Mas porque educar os sobrinhos com teses marxistas? Não poderia usar um bom
liberal, como Raymond Aron, que tem uma abordagem do imperialismo mais voltada
para a política e mais próxima do realismo político norte-americano? E como
explicar a Editora Abril bancando uma publicação como esta voltada para um amplo
público infantil num contexto político marcado, no Brasil, por um anticomunismo
feroz?
Para
quem esta levando este texto na esportiva, vamos às especulações?
1. Quem
escreveu o episódio para a Enciclopédia não tinha noção dos autores nem da
trajetória das teorias. Usou um Manuel qualquer sobre a primeira guerra,
daqueles que não identificam autores, e adaptou à sua história. Tudo não
passou de um tremendo descuido editorial da Disney, fruto da
total ignorância sobre as teorias do imperialismo.
2. O
autor da história tinha conhecimento da origem marxista das teorias. Neste
caso, como a teoria era de domínio público, usou sem precisar apresentar as
referências. Afinal, apesar da origem, a teoria é convincente. De qualquer
maneira, uma coisa é certa, a teoria do imperialismo, sobretudo a de Lênin,
tornou-se tão popular que se descolou da figura do seu criador. Uma teoria
convincente sobre as origens da guerra, de uma guerra distante, cuja filiação
marxista não estava clara, que não tem maiores implicações nas relações internacionais
da guerra fria, pôde ser usada num veículo de orientação liberal sem aparentar
contradição.
Poderia
arriscar uma ligação entre a Disney e o engajamento norte americano da luta
pela descolonização de Angola, entre 1974 e 76. Mas não seria defensável. Não
creio que houvesse, neste momento, um entrelaçamento tão forte e criativo entre
a política externa americana e a Disney. E também porque não pretendo
transformar Ludovico num agente americano.

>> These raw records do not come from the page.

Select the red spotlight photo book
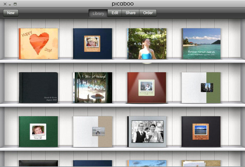 [147, 88]
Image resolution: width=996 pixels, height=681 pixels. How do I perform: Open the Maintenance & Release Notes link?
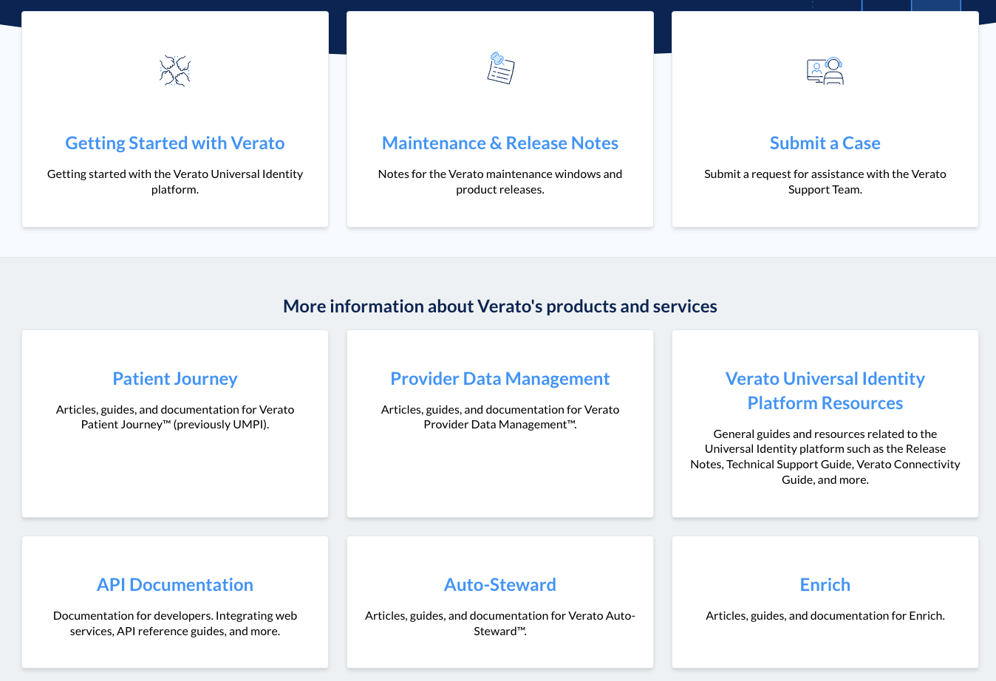click(x=499, y=143)
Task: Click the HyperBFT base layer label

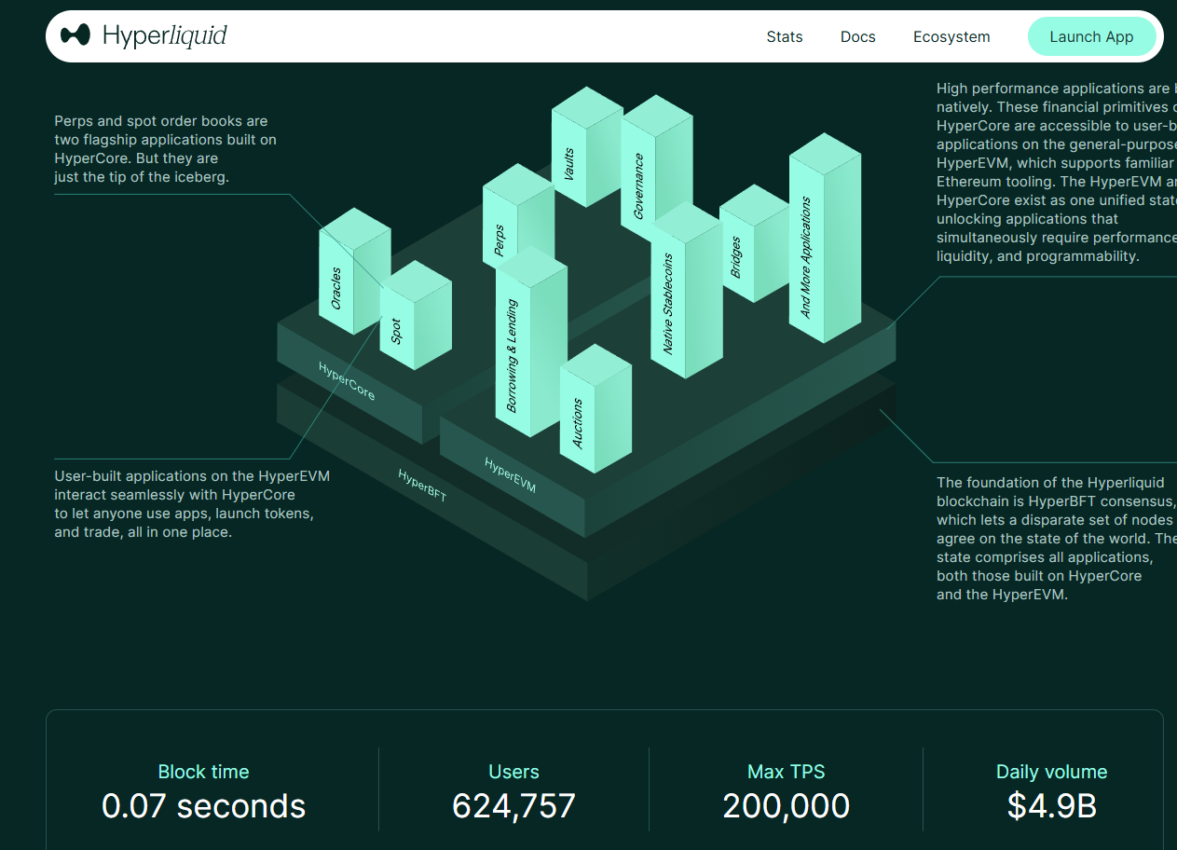Action: [x=422, y=486]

E a Editora Abril? Essa eu deixo para a imaginação
de vocês...
3.
A
Lição de Ludovico.
Se
me permitem, diria a que lição mais valiosa de Ludovico não foi para os sobrinhos.
Sem ter a intenção o professor nos deu uma grande lição. Por vezes, a teoria se
sobrepõe aos fenômenos que procura compreender e se confunde com eles. A teoria
leninista deixou de ser uma interpretação possível do fenômeno, entre tantas
outras, para se transformar no próprio fenômeno. Este é o momento em que a
teoria converte-se em teologia. É mais ou menos o que acontece com um determinado
produto e uma marca, quando a marca se confunde com o produto na cabeça dos
consumidores. O caso da esponja de aço e a marca Bombril é o melhor exemplo que
conheço. Bombril deixou de ser uma marca, Bombril é a própria esponja de aço. O
uso da teoria de Lênin na Enciclopédia Disney é revelador. A teoria é de tal
forma identificada com o fenômeno que deixou de ser uma teoria. Ludovico pôde
dispor dela como quem vai ao supermercado comprar Bombril. A teoria virou
mercadoria (no sentido ordinário da expressão).
Surpreendente. Acho que a partir destes teus textos do blog tens que pensar na produção de um livro.